━━━━━ Text extract ━━━━━

Tuesday, May 7 was Election Day in Denver. The voters were presented with choices for Mayor, City Council, Auditor, Clerk and Recorder, and two voter initiatives: Initiative 300 (the Right to Survive Initiative, which aimed to restore certain rights as to sheltering in public places, i.e. rights of the homeless) and Initiative 301, the Denver Psilocybin Mushroom Decriminalization Ballot Initiative (I-301).
In February 2018, I heard about a group that wanted to decriminalize psychoactive mushrooms in Denver, but didn’t know much about it. In May, the new campaign director, Kevin Mathews, contacted me. He’d listened to a podcast I did on the topic of “psychedelic law,” a term I coined in 2010.
Left to its own devices, the Denver government likely would not dedicate resources to studying a mind-bending fungus, but the psychedelic constituency has mandated that it do just that.
I joined the drug policy reform movement in 1993 specifically with the goal of legalizing psychedelics, so I was glad to hear from Matthews. From May to September, we worked on an initiative in collaboration with Colorado attorneys and policy experts that could pass the Board of Elections’ requirements. In October, the board certified the language. Matthews’ team, the Decriminalize Denver campaign, went out into the Denver winter to collect the signatures necessary (4,726) to get the initiative on the ballot, which were approved in January.
Fast forward to May 7. When I checked the vote tally late Tuesday night, it was 46% in favor of I-301 and 54% opposed. However, there were still 40,000 ballots left to count. I woke up on Wednesday morning to see jubilant messages on my phone and on social media proclaiming that the initiative had passed.
The final tally was 89,320 votes in favor and 87,341 opposed – 50.56% to 49.44%. It was a difference of 1,979 votes out of the 176,661 cast. Out of the 418,546 registered voters in Denver, 40% weighed in on magic-mushroom decriminalization.

━━━━━

Task list:
1 - For each statement, decide whether it agrees with the Denver psilocybin article and answer yes or no, quoting the deciding words: (a) the campaign needed 4,726 signatures to put the initiative on the ballot; (b) late on Tuesday night the count showed I-301 ahead; (c) the board certified the initiative's language in September.
2 - Extract, word for word, the part of the Denver psilocybin article that opens with the words containing "Tuesday, May 7" and closes with "do just that.".
The listing has no connection to the Denver psilocybin article.

━━━━━ Recorded data ━━━━━

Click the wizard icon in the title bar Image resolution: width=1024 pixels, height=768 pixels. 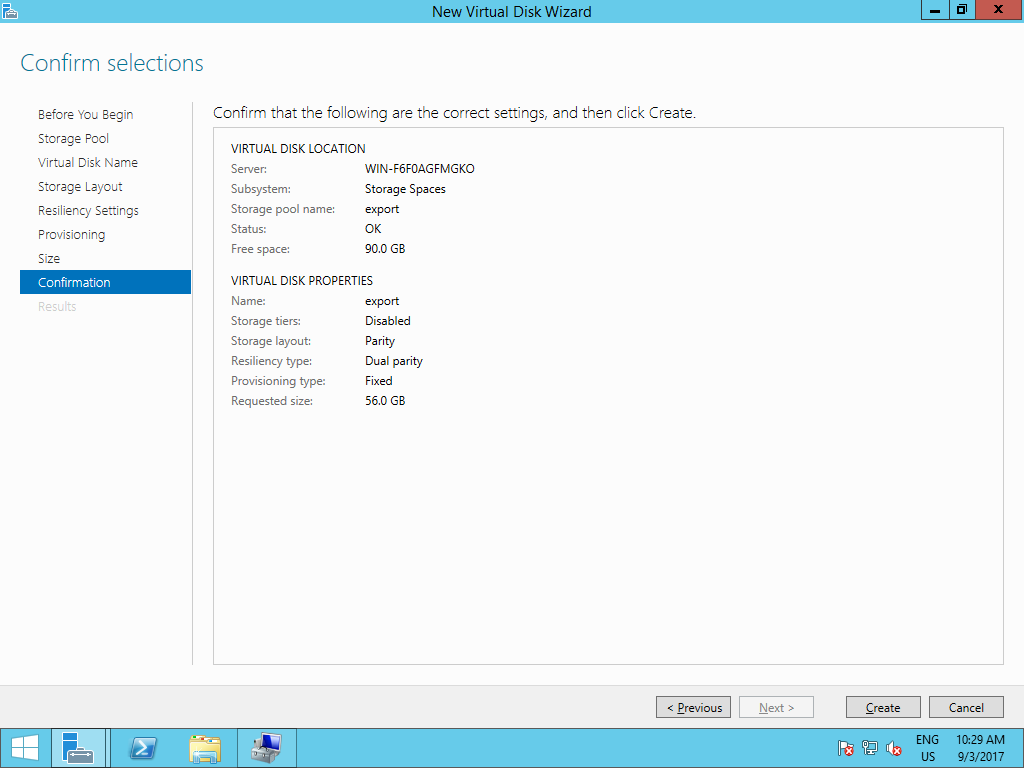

━━━━━

Outputs for the tasks:
1 -
(a) Yes: "to collect the signatures necessary (4,726) to get the initiative on the ballot"
(b) No: "it was 46% in favor of I-301 and 54% opposed"
(c) No: "In October, the board certified the language."

2 -
Tuesday, May 7 was Election Day in Denver. The voters were presented with choices for Mayor, City Council, Auditor, Clerk and Recorder, and two voter initiatives: Initiative 300 (the Right to Survive Initiative, which aimed to restore certain rights as to sheltering in public places, i.e. rights of the homeless) and Initiative 301, the Denver Psilocybin Mushroom Decriminalization Ballot Initiative (I-301).
In February 2018, I heard about a group that wanted to decriminalize psychoactive mushrooms in Denver, but didn’t know much about it. In May, the new campaign director, Kevin Mathews, contacted me. He’d listened to a podcast I did on the topic of “psychedelic law,” a term I coined in 2010.
Left to its own devices, the Denver government likely would not dedicate resources to studying a mind-bending fungus, but the psychedelic constituency has mandated that it do just that.